La recibieron como si Íñigo fuera una celebridad, algo que le resultó incómodo. Leire no aparecía entre los demás exalumnos, y él decidió que mejor así: ¿para qué aferrarse a una nostalgia tonta? ¡No necesitaba a esa Leire!
Y entonces la vio.
Leire tenía manos delicadas con finas venas azuladas, un rostro afilado como el de una zorrita, y unos cabellos rubios y esponjosos, siempre cortos y recogidos en una pequeña melena que recordaba a un diente de león aplastado. A Íñigo le pareció increíblemente bella y, sin querer, soltó en voz alta:
Qué Leire más guapa…
Su compañero de clase, Pablo Giménez, se rió y replicó:
¡Otra vez con tus piropos! Mira a Araceli, qué larga es su melena y piel tan lisa. En cambio Leire tiene granitos y está pálida como una polilla.
Leire tenía, en efecto, algunos granitos, pero a los ojos de Íñigo no le restaban nada. Con el amigo aceptó:
Sí, claro.
No sabía cómo acercarse a Leire; las chicas ya no hablaban con los chicos como antes, y si él se acercaba y hablaba, Araceli sería la primera en lanzar algún piropo de novio y novia.
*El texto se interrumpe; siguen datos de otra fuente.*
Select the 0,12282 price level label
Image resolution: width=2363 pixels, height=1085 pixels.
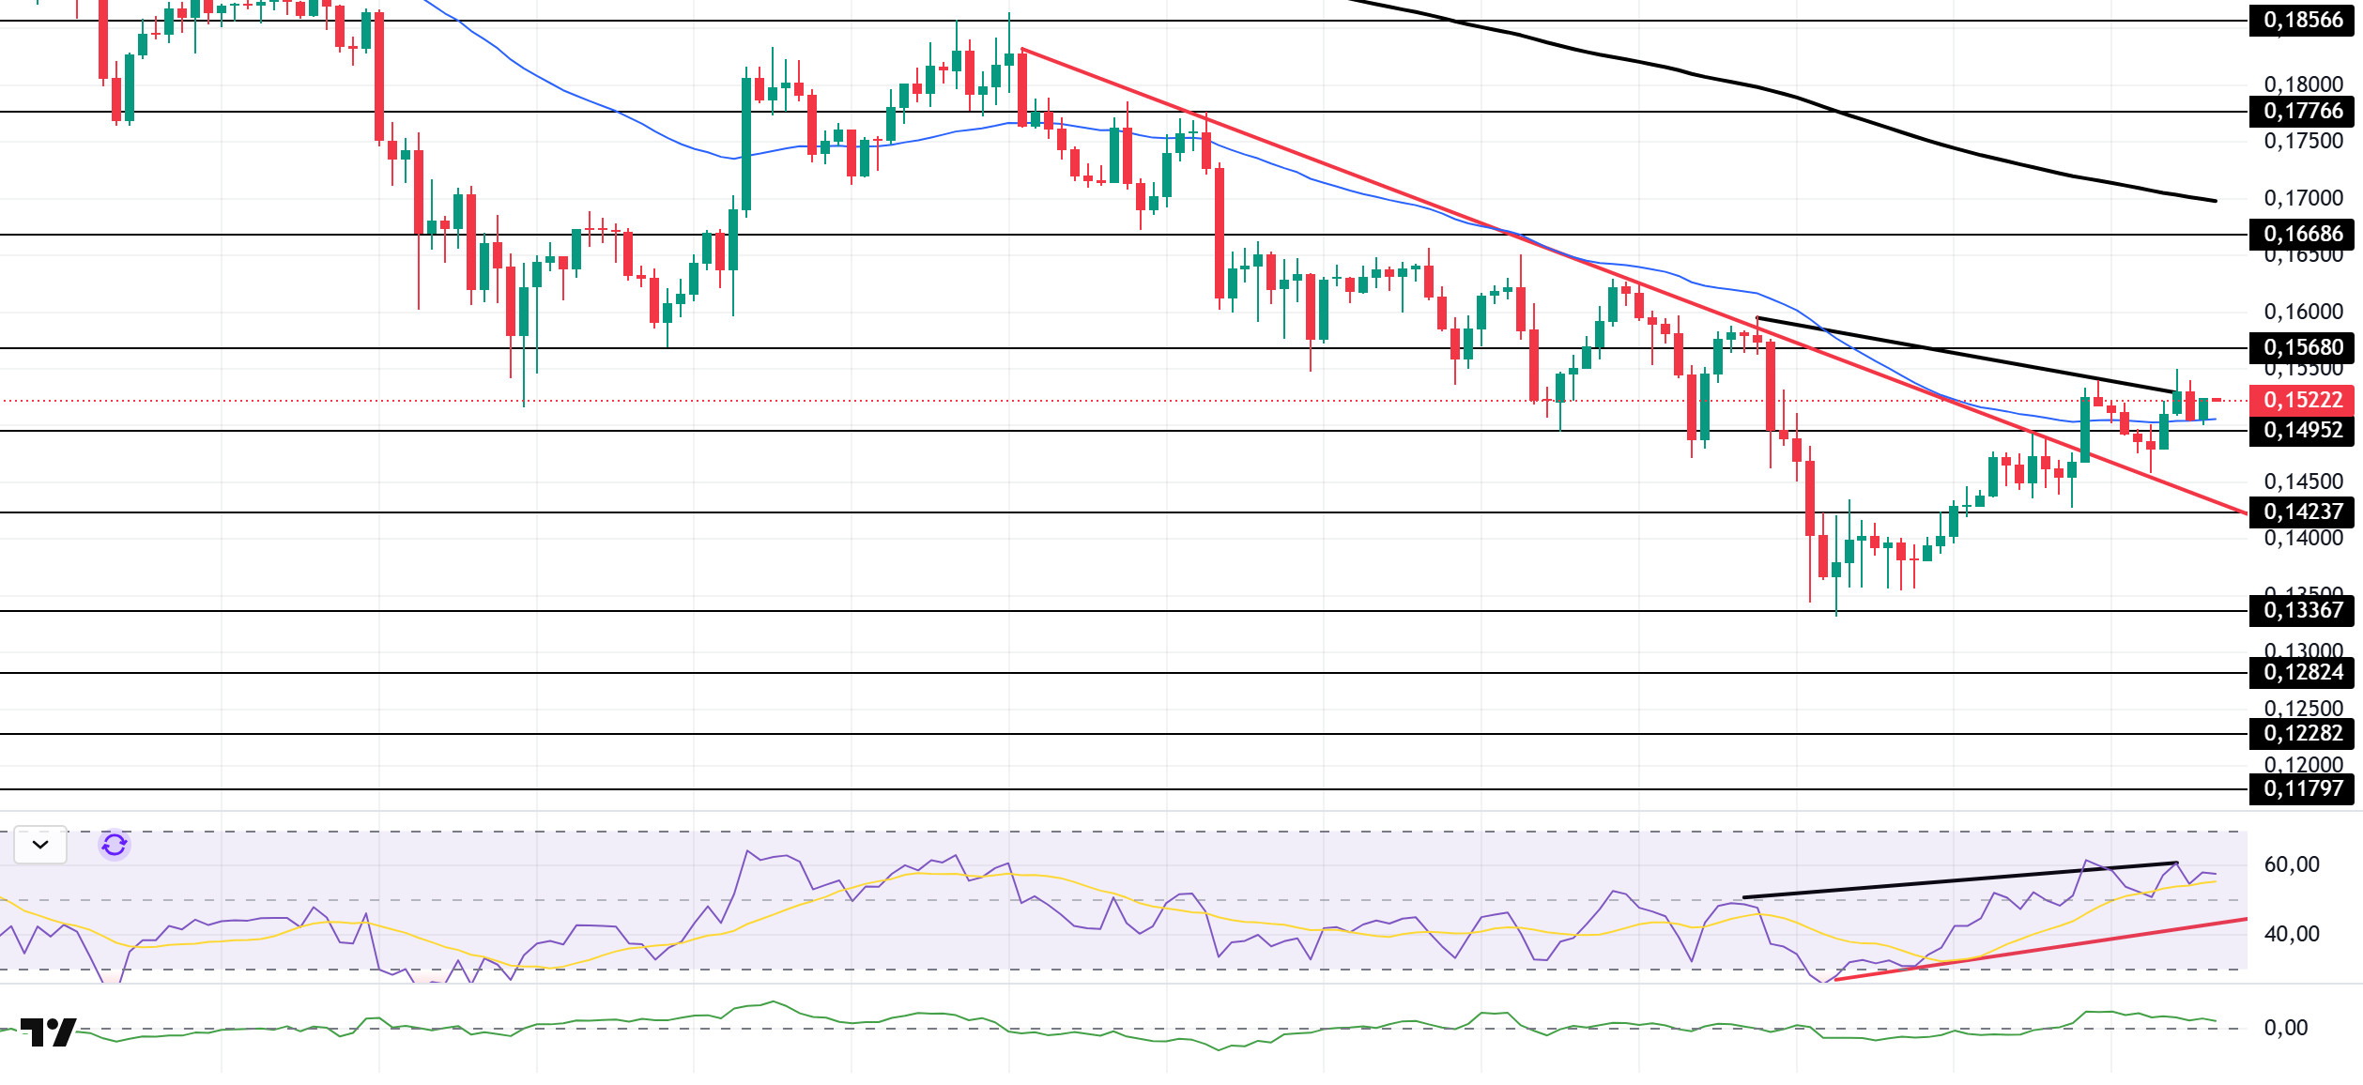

Pablo le dio una idea cuando invitó a todos los chicos a su cumpleaños. Su piso no era tan amplio como el de Íñigo, y estaban apretados, pero la pasaban bien: la madre de Pablo inventaba adivinanzas, y después jugaban a los Transformers que les había regalado la clase, con Íñigo como el más grande.
Mamá le dijo el día anterior a su cumpleaños, ¿puedo invitar a toda la clase?
¿A toda la clase? exclamó la madre. ¿Y dónde los vamos a meter?
¡Por favor, mamá!
Ya vamos a quedar todos en casa, intervino el padre desde otra habitación. Haz una mesa de aperitivos y deja que se revuelvan, que no van a sentarse a la mesa.
¿Y los familiares?
Los veré otro día propuso el padre. Y habrá mantel, servilletas y siete platos
Así lo decidieron. Íñigo temía que Leire rechazara la invitación y no asistiera, sobre todo porque no tenía dinero para llevar regalo. Todos sabían que venía de una familia numerosa, su madre bibliotecaria y su padre borracho; los dulces los veía solo en fiestas y su ropa la heredaba de su hermana mayor. Cuando Íñigo se acercó a Leire para invitarla, le soltó como quien recita un trabalenguas:
Quisiera pedirte un favor especial: ¿podrías dibujar una portada para un disco?
Leire no entendió y él explicó que su perro había destrozado la cubierta del vinilo y que solo tenía una portada blanca, lo que le desagradaba.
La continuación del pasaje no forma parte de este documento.